João Alberto aparece, nos vídeos que circulam pelas redes sociais, sendo surrado por dois homens vestidos de preto, aparentemente uniforme dos seguranças. Os agressores deram socos no rosto de João Alberto, mesmo caído. No vídeo é possível ver sangue pelo chão, e pessoas tentando deter o curso das agressões.

João Alberto Silveira Freitas foi atendido pelo SAMU, e a equipe de urgência tentou reanima-lo depois do espancamento. Inútil. João Alberto morreu no local.

Veja a íntegra da nota do Carrefour

O Carrefour informa que adotará as medidas cabíveis para responsabilizar os envolvidos neste ato criminoso. Também romperá o contrato com a empresa que responde pelos seguranças que cometeram a agressão. O funcionário que estava no comando da loja no momento do incidente será desligado. Em respeito à vítima, a loja será fechada. Entraremos em contato com a família do senhor João Alberto para dar o suporte necessário.

O Carrefour lamenta profundamente o caso. Ao tomar conhecimento deste inexplicável episódio, iniciamos uma rigorosa apuração interna e, imediatamente, tomamos as providências cabíveis para que os responsáveis sejam punidos legalmente. Para nós, nenhum tipo de violência e intolerância é admissível, e não aceitamos que situações como estas aconteçam. Estamos profundamente consternados com tudo que aconteceu e acompanharemos os desdobramentos do caso, oferecendo todo suporte para as autoridades locais.

Veja a íntegra da nota da Brigada Militar

Imediatamente após ter sido acionada para atendimento de ocorrência em supermercado da Capital, a Brigada Militar foi ao local e prendeu todos os envolvidos, inclusive o PM temporário, cuja conduta fora do horário de trabalho será avaliada com todos os rigores da lei.
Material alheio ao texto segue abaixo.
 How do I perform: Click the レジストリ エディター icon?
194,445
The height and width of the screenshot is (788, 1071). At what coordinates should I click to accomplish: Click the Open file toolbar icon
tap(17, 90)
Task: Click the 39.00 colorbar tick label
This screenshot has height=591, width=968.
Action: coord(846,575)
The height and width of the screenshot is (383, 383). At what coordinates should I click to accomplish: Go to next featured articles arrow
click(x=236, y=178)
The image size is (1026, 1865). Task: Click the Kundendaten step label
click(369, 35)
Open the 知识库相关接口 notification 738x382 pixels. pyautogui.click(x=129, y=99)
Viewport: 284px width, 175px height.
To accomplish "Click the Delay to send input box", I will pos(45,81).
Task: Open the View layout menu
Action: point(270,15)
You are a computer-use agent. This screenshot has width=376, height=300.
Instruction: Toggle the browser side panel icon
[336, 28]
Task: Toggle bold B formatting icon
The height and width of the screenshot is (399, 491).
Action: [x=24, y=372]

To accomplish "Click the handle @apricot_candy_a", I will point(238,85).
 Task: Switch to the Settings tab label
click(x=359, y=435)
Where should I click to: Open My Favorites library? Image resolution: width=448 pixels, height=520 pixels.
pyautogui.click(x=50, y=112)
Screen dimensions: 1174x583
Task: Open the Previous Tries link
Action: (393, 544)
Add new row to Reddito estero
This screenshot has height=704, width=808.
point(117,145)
Cabe destacar ainda que o PM Temporário não estava em serviço policial, uma vez que suas atribuições são restritas, conforme a legislação, à execução de serviços internos, atividades administrativas e videomonitoramento, e, ainda, mediante convênio ou instrumento congênere, guarda externa de estabelecimentos penais e de prédios públicos. A Brigada Militar, como instituição dedicada à proteção e à segurança de toda a sociedade, reafirma seu compromisso com a defesa dos direitos e garantias fundamentais, e seu total repúdio a quaisquer atos de violência, discriminação e racismo, intoleráveis e incompatíveis com a doutrina, missão e valores que a Instituição pratica e exige de seus profissionais em tempo integral.